■ **WHAT YOU WILL DO**
#1 Can you retype the passage on Milton's family and schooling, everything from "John senior bought" down to "in seven days."?
#2 Would you continue the account of Milton's early life from the point where it stops?

■ **EXCERPT PROVIDED**
>> Begin
Milton’s grandfather was a Roman Catholic, who was fined sixty pounds in 1601 for skipping Anglican services, and who disinherited his son for abandoning the Roman Church. This disowned John Milton earned a good living as a London scrivener—a penman skilled in writing or copying manuscripts, charters, and legal documents. He loved music, composed madrigals, had many musical instruments, including an organ, in his home; and this feeling for music passed down to the poet, who would have agreed that to write well one must have music in his soul and in his mental ear. The mother, Sarah Jeffrey, daughter of a merchant tailor, gave her husband six children, of whom our John was the third. A younger brother, Christopher, became a Stuart royalist and High Church man; John became a Cromwellian Puritan republican. The home in Bread Street was a Puritan establishment, serious and devout but not puritanic; the Renaissance love of the beautiful mingled here with the Reformation passion for the good.

John senior bought realty, prospered, engaged tutors (Puritan) for John junior, and sent him, aged eleven, to St. Paul’s School. There the boy learned Latin, Greek, French, Italian, and some Hebrew. He read Shakespeare, but preferred Spenser; we note in passing that he was much impressed by an English translation of Du Bartas’ La Semaine (1578), an epic describing the creation of the world in seven days.
>> End
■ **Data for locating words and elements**
>> Begin
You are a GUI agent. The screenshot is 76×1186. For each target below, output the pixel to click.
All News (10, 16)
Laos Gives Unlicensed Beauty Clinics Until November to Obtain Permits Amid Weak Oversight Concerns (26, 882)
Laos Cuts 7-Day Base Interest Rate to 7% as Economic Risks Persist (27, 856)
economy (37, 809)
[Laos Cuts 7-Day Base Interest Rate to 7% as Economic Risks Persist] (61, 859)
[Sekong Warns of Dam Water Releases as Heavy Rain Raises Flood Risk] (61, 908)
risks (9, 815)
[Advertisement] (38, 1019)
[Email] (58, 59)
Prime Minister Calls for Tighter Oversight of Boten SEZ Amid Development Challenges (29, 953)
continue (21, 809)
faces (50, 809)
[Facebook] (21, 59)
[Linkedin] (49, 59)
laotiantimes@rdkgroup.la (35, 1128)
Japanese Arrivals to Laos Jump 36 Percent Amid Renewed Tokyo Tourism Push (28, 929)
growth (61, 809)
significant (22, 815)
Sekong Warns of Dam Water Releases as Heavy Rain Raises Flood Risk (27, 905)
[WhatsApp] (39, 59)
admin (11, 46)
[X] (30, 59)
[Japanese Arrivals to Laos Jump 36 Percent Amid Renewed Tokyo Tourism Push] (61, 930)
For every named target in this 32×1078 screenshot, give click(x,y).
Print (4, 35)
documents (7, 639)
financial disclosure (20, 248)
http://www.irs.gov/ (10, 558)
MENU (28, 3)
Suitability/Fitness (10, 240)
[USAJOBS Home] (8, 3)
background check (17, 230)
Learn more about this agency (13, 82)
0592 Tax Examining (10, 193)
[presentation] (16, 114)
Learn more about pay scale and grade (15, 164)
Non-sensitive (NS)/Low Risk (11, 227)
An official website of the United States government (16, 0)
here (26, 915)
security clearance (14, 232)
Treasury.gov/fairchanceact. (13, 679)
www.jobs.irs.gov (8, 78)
>> End
■ **SOLVED TASKS**
#1
John senior bought realty, prospered, engaged tutors (Puritan) for John junior, and sent him, aged eleven, to St. Paul’s School. There the boy learned Latin, Greek, French, Italian, and some Hebrew. He read Shakespeare, but preferred Spenser; we note in passing that he was much impressed by an English translation of Du Bartas’ La Semaine (1578), an epic describing the creation of the world in seven days.

#2
My appetite for knowledge was so voracious that from twelve years of age I hardly ever left my studies, or went to bed before midnight. This primarily led to my loss of sight. My eyes [like his mother’s] were naturally weak, and I was subject to frequent headaches, which, however, could not chill the ardor of my curiosity, or retard the progress of my improvement. 26

At sixteen he passed to Christ’s College, Cambridge. There his quarrel with a tutor led to fisticuffs. Samuel Johnson was “ashamed to relate what I fear is true, that Milton was one of the last students in either university that suffered the public indignity of corporal correction.” 27 Milton was expelled for a term, then was allowed to return. Already he was writing good poetry. In 1629, aged twenty-one, he celebrated with a magnificent ode “the Morning of Christ’s Nativity,” and a year later he composed a sixteen-line “Epitaph,” which was later accepted for publication in the Second Folio edition (1632) of Shakespeare’s works:

What needs my Shakespeare for his honoured bones

The labour of an Age in pilèd stones,

Or that his hallow’d Reliques should be hid

Under a Star-ypointing Pyramid?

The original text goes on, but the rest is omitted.